The only project through the end of next year that could affect border flows with Canada is the 133 MMcf/d Atlantic Bridge project along Enbridge’s Algonquin Gas Transmission and Maritimes & Northeast Pipeline. It is slated for a June 2018 in-service.
In review, the implementation and utilization of numerous infrastructure projects since summer 2016 have had a positive impact on Northeast regional outflows (+2.8 Bcf/d), on Northeast gas production growth (+1.7 Bcf/d) and helping the region deal with the extra length in the market left over from weaker summer-on-summer gas consumption levels (-1.9 Bcf/d).
PointLogic forecasts Northeast production to surpass 30.0 Bcf/d by late 2018, a build of roughly 6.0 Bcf/d from current levels. Meanwhile, takeaway projects from Appalachia will add over 12.0 Bcf/d in pipeline capacity that pushes gas west and south.
While a large portion of that buildout is anchored by producers, it is dependent on a demand-pull reality. Without corresponding demand growth across all the demand sectors and exports, it would not be realistic for 6.0 Bcf/d in Northeast production growth to indirectly displace production in other areas within the next 18 months.

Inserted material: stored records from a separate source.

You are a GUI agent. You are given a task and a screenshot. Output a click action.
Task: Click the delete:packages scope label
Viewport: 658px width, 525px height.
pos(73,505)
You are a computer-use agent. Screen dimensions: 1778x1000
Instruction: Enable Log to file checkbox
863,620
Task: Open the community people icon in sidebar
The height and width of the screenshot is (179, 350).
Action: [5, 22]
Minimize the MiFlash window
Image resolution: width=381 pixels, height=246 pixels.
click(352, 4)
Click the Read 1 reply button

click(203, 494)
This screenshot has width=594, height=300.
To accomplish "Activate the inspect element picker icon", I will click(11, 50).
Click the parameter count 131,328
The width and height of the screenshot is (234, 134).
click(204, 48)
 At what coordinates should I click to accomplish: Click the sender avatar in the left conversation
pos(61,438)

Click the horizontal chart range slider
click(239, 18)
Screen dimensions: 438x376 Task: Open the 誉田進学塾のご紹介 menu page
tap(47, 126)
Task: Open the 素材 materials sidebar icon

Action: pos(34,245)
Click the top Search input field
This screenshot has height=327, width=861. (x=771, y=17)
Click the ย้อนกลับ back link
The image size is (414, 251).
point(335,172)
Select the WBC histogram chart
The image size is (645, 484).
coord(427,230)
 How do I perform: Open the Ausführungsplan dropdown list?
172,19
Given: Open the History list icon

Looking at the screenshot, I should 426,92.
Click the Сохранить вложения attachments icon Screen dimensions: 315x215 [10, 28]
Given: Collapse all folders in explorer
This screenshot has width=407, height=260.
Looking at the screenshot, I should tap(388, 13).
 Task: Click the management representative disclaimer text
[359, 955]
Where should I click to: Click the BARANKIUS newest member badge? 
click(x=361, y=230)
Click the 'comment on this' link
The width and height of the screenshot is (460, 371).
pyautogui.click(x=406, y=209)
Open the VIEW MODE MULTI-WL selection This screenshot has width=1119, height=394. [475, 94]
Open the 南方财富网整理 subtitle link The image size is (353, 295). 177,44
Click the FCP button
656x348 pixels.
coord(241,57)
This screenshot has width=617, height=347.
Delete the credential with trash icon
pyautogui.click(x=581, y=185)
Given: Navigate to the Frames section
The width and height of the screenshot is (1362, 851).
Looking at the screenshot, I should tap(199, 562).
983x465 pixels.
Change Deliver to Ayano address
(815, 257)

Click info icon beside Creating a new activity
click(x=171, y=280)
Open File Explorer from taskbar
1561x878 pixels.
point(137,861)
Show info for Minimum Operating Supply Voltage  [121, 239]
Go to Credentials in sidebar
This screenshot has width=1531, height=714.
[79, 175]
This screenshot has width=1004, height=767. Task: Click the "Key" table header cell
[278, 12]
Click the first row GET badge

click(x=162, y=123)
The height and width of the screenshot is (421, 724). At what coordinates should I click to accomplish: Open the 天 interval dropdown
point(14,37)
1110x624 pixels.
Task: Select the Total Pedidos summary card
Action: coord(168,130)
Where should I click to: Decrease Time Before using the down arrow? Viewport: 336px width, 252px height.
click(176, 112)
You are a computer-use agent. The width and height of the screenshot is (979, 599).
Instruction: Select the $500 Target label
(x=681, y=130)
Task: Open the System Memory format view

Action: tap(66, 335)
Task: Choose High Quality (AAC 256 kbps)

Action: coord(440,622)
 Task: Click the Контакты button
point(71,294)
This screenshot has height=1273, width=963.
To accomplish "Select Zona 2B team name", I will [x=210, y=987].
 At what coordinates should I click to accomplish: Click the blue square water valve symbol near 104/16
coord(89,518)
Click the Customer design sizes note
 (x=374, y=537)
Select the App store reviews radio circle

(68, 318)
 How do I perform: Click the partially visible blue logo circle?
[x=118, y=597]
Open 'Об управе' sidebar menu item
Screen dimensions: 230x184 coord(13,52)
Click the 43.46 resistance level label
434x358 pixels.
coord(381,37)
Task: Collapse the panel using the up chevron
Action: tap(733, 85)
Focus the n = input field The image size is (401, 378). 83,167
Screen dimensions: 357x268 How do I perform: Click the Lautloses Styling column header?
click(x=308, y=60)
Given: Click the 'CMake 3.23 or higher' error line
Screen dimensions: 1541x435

That said, by year-end 2018, there is likely to be excess takeaway capacity from the Northeast, and it could persist for a period of time. Producers own a little more than half of the 12.0 Bcf/d in Appalachia takeaway project growth through 2018. As a result, basis relationships and transportation spreads may experience more volatility, given that the behavior and incentives are different than how a gas marketer would optimize that transport capacity.